I’ll start by saying, I DON’T believe the Sit N Stroll is right for everyone or every situation. But to assume it’s a car seat you’ll only use for travel would be to greatly underestimate the value of the Sit N Stroll. As it happens, ours is out in the car right now, and the next destination is merely the post office down the road.

Here are the handful of reasons I’ve found myself logging numerous miles with our Sit N Stroll without leaving town

Outgrowing the Infant Car Seat
For any parent lamenting the transition from handy infant carrier car seat to toddler car seat and losing the ability to easily transport child in and out of the vehicle (sleeping or awake) without unbuckling straps, this is the next best thing. Perhaps, since it means you don’t also have to keep an extra stroller or stroller frame (like a Snap N Go) in your trunk to use with this car seat, it’s an even better thing. You can use the Sit N Stroll from 5 lbs to 30 lbs rear-facing, and from 20 lbs. to 40 lbs. forward-facing with your toddler, so you could technically use this car seat from birth and skip the infant carrier variety of car seat altogether and start here, although I found I usually needed a rolled up blanket to wedge to get enough of a recline for an infant, and a body pillow insert (like the Snuzzler) would be a nice addition if you plan to use the Sit N Stroll with a small infant. In the rear-facing position, the seatbelt (or LATCH strap) feeds through slots on the car seat just as it does with infant carrier car seats that can be used without the lock-in base.

The Tantrum Advantage
No more back seat wrestling matches with the two-year-old as you struggle to get her out of the car seat and into the stroller, and back into the car seat for a simple quick trip into the bank or post office. Just pop the wheels out, roll in, roll out, run the seatbelt around (much like you would on a high-back booster), and you’re on your way. I’ve found this to be a real sanity and time saver

A.K.A. The “Nap N Go”
Soundly sleeping in the back seat after an afternoon (or morning out)? Worried she won’t make the transition from car seat to your arms to her crib without waking? No problem. Unbuckle the seatbelt (that again goes around the seat instead of through the back) and either carry your sleeping kiddo in the seat by its handles or pop out the wheels and roll her along to a quiet corner of the house and take care of the dozen other to-dos on your list.

Sunshade Solution
Another great feature the Sit N Stroll has in common with infant carriers is the sunshade canopy–as useful in the car and on airplanes as it is out and about. If you’ve found yourself using the sunshade on your child’s infant car seat during trips in the car, you can imagine how it is also useful on a toddler car seat. While the sunshade canopy used to be an optional “extra” for the Sit N Stroll, it now comes standard with the car seat. It works very well at blocking out side sun, overhead AC vents and reading lights, even with a taller-than-average 3-year-old, as shown here (I should add the strap height slots also provide a good fit for tall children as compared with many other convertible car seats on the market–another reason mine is back in the car!).
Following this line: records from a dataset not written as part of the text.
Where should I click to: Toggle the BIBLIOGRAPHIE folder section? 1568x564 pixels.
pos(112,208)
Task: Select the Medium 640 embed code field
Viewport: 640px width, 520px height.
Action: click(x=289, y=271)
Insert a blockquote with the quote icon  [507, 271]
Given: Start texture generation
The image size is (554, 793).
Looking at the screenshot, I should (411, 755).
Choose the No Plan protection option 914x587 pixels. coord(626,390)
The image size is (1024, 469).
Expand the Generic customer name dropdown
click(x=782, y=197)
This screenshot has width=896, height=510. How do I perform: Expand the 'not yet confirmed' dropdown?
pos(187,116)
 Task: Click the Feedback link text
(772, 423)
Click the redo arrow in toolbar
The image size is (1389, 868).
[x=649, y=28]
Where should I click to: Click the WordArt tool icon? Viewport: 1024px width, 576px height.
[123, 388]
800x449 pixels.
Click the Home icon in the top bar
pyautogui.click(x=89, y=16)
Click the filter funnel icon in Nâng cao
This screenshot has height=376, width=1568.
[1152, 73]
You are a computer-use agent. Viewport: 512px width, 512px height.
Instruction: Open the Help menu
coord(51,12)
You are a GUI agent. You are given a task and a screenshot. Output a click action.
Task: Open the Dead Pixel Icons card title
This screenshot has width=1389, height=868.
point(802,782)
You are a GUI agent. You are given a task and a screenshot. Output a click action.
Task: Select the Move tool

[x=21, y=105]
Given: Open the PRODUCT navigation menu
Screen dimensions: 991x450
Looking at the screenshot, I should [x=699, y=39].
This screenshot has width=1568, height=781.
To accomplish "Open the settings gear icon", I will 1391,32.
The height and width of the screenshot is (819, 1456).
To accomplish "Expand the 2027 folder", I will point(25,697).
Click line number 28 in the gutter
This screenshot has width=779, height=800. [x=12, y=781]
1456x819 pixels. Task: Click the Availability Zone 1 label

Trains, Taxis, and other Transportation
If you have many taxis in your future, you’ll appreciate the ability to wait at the curb with your child safely buckled into the 5-point harness, then simply lift the Sit N Stroll (as the wheels retract in mid-air) and set it on the back seat. Slip in beside her and buckle the seatbelt around the car seat, then yours around you, and you’re on your way. Considering the option of struggling to get a car seat installed, folding up and stowing a stroller, and reversing the process once you arrive, or perhaps opting to go without a car seat at all on a short ride. On train rides, our older daughter appreciated being able to sit in it (unbuckled) and having a better view of the passing scenery–and better access to the tables when we were seated where she could doodle and play games. On public transportation, including buses, light rail, and subways, there have been times I’ve also been glad I could just fold up the wheels and set the Sit N Stroll on an actual seat beside me, rather than fuss over my stroller out in the other passengers’ pathways or compete with bicycles and wheelchairs for the extra space near the doors.

Less Junk in Your Trunk
If you have a small car, or just a lot of stuff (and people) to haul in it, it’s also nice to be able to stow your stroller beneath your car seat–so long as you only need a light-duty stroller during your outings. For most sidewalks, stores, and other smooth terrain, the Sit N Stroll is perfectly adequate as a stroller. Just note you won’t be able to store many goods beneath the seat (there’s an optional attaching storage bag).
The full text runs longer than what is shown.